Deep down inside V-Rally 3 there is an entertaining if unspectacular rally game trying to break out, but it's buried under so many design flaws that it's hard to find any evidence of it in the main career mode. There is a quick race mode where you can drive the unsullied versions of the cars, which is actually quite fun, but you have to unlock most of the tracks in the career mode first, so there's no escaping the pain. There's also a challenge mode, which basically gives you a mini-rally to drive outside of the main championship, with a handful of stages spread across all of the settings. Both of these modes support up to four players, but there's no simultaneous racing option; instead each player has to take it in turns to race against the ghost car of the current lap record holder.
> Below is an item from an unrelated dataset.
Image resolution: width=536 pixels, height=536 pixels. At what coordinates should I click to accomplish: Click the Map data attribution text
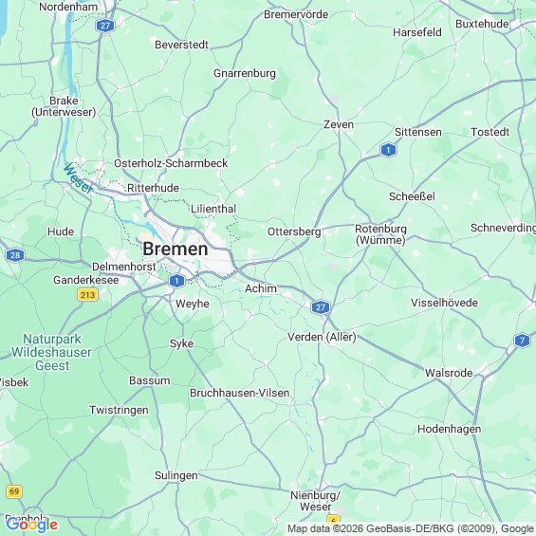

What makes V-Rally 3 really annoying is that it could have been so much better with a little more thought. As it is all the best bits are hidden away behind a couple of hours of tedium driving a deliberately trashed car in the career mode. If you have the patience and determination to unlock everything you'll eventually find some amusement, but the process is so painful that most people will probably give up long before they reach that point. Throw in regular frame rate drop-offs, sloppy presentation, and huge save game files that chew up somewhere in the region of 2Mb of your precious memory card, and this is one rally game you can probably live without.